To accurately quantify the diffusion characteristics of CO₂ emissions from high-emission point sources, this study conducted research on the atmospheric CO₂ dispersion model under high spatial resolution. Using the Lagrangian particle diffusion as the theoretical basis, the impact of surface topography and artificial building features on atmospheric CO₂ diffusion under high spatial resolution conditions was analyzed. Ground-based and airborne observation experiments were also conducted to verify the capabilities of the deep learning-based position matching method and the accuracy of the high spatial resolution point source atmospheric CO₂ dispersion model.

Under high spatial resolution conditions, the surface features have a significant impact on the atmospheric CO₂ dispersion, including the variations in DEM and artificial building features, which in turn affect the speed and direction of atmospheric CO₂ diffusion by altering the distribution of meteorological fields. Therefore, the development of a high-precision surface terrain feature processing method is crucial to improving the accuracy of diffusion simulations. In this study, simulations of typical building distributions showed complex variations in wind fields as they passed through buildings. Based on this, the ADLLM method was proposed for the positioning of surface datasets, addressing the errors in the transformation and processing of surface terrain data. Through the comparative analysis of the ADLLM and six traditional location matching algorithms, and validation with ground-based Gasera One photoacoustic spectrometer observations, the average difference in measured CO₂ mole fraction was 1.43 ppm, much lower than other traditional matching methods, verifying the good performance of ADLLM in high-resolution point source CO₂ simulations. Furthermore, verification was conducted through airborne remote sensing experiments at a power plant in Yangzhou, Jiangsu Province, China. The comparison between simulated wind fields and ground meteorological station data revealed an average R² of 0.837 for wind speed and 0.853 for wind direction, respectively. In comparison with airborne observations, 73 overlapping pixels were found, and the R² and RMSE for XCO₂ were 0.76 and 0.267 ppm, respectively. The actual comparison showed high consistency between the model simulation and the observed XCO₂ results, as well as the wind speed results, confirming the accuracy of the high spatial resolution atmospheric CO₂ dispersion model.
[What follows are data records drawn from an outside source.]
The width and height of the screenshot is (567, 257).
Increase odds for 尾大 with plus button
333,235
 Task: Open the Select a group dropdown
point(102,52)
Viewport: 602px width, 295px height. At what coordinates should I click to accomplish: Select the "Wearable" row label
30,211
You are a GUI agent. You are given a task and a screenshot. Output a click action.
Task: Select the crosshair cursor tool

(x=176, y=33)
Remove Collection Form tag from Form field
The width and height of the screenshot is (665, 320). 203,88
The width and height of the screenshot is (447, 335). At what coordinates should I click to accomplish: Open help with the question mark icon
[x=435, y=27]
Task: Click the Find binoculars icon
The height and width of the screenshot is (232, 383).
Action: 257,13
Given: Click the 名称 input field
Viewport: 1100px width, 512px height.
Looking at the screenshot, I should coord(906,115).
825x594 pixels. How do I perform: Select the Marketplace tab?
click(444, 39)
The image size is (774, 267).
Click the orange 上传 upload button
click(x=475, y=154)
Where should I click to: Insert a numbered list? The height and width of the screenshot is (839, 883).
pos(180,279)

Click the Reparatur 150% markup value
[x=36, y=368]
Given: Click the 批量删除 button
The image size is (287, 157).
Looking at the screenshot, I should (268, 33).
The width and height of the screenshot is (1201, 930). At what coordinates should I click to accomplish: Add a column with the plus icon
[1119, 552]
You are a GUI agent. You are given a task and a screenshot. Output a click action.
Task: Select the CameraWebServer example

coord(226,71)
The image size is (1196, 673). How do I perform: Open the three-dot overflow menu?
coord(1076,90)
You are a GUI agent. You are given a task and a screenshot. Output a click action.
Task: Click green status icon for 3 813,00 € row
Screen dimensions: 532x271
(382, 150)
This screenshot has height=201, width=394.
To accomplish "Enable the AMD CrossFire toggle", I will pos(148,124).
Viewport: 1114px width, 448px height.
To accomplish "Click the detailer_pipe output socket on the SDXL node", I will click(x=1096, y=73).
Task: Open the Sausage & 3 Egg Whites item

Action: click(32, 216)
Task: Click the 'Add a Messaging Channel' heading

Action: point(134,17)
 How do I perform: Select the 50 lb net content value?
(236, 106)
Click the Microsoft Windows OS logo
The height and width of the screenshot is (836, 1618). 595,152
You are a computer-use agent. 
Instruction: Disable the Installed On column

This study quantitatively analyzed the impact of surface features on high-resolution point source atmospheric CO₂ diffusion simulations and accurately incorporated this factor into a high-resolution CO₂ dispersion model, thereby improving the accuracy of atmospheric CO₂ concentration field simulations. This research provides essential technical support for the accurate quantification of anthropogenic CO₂ emissions in future top-down methods. Meanwhile, in order to be more widely applied to the study of other greenhouse gas emissions such as CH₄ and CO [69], expanding the application of the improved point source diffusion model described in this paper to different types of gases will be the next research direction. This will further enhance the reliability and applicability of the model presented in this article.